The climate crisis is a national and global issue that can’t be fought entirely by the provinces, a lawyer for the federal government argued Tuesday.

“The context of this case is the greatest existential threat of our time,” said Sharlene Telles-Langdon in her opening arguments in support of Ottawa’s carbon tax.

The law that brought in the tax is being challenged this week by Alberta in the province’s Court of Appeal.

Ontario and Saskatchewan have also gone to their top courts to oppose the tax, but lost. They are appealing to the Supreme Court of Canada.

Ottawa argues its authority for the tax comes from the Constitution’s peace, order and good government clause. Establishing minimum national standards on greenhouse gas emissions “is a matter of national concern that only Parliament can address.”

Telles-Langdon argued in court that the circumstances surrounding climate change have developed enough to make it a national concern. Much more is known about it, she said, and the severity of the threat has greatly increased.

“There has been a constitutionally important transformation,” she said. “We’re now in a situation where the dimensions of the problem are international and global.”

The carbon tax flows from the federal government’s right to sign international treaties, she added, and is part of living up to climate change accords such as the Paris Agreement.

She told the five-judge panel that the carbon tax grew out of co-operation between the federal government and the provinces that began in 2016 after a first ministers meeting in Vancouver. The provinces agreed at that time that carbon pricing shouldn’t make businesses in one province less competitive in comparison with others.

Several provinces already had carbon-pricing schemes at that time, she said.

“When this was signed, part of the agreement was that other provinces be brought on board.”

She argued that the tax still gives provinces the flexibility to meet a minimum standard in their own way. She pointed to Alberta’s recently approved levy on industrial emitters.

The federal lawyer faced repeated questions from judges about the scope of the legislation and how it would be implemented. In response to a question on whether Ottawa could simply ignore competitive pressures on Canadian businesses, Telles-Langdon pleaded with the court “to be reasonable about what Parliament does.”

“The federal government has to be very cognizant of the economy of the country as a whole.”

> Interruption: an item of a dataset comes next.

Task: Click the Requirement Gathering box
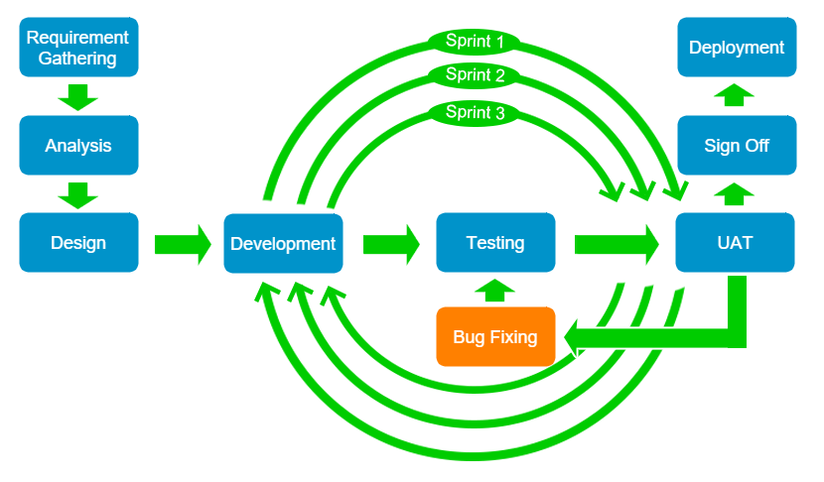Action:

READ MORE: ‘You can call anything a national concern’: Alberta questions federal carbon tax

On Monday, a lawyer for the Alberta government argued that allowing the tax law to stand would give the federal government a tool it could use to repeatedly chip away at provincial powers.

Peter Gall said issues of “national concern” are rare. Greenhouse gases don’t meet the test, he said, and upholding the tax law would open the door to Parliament stepping into provincial matters whenever it wanted.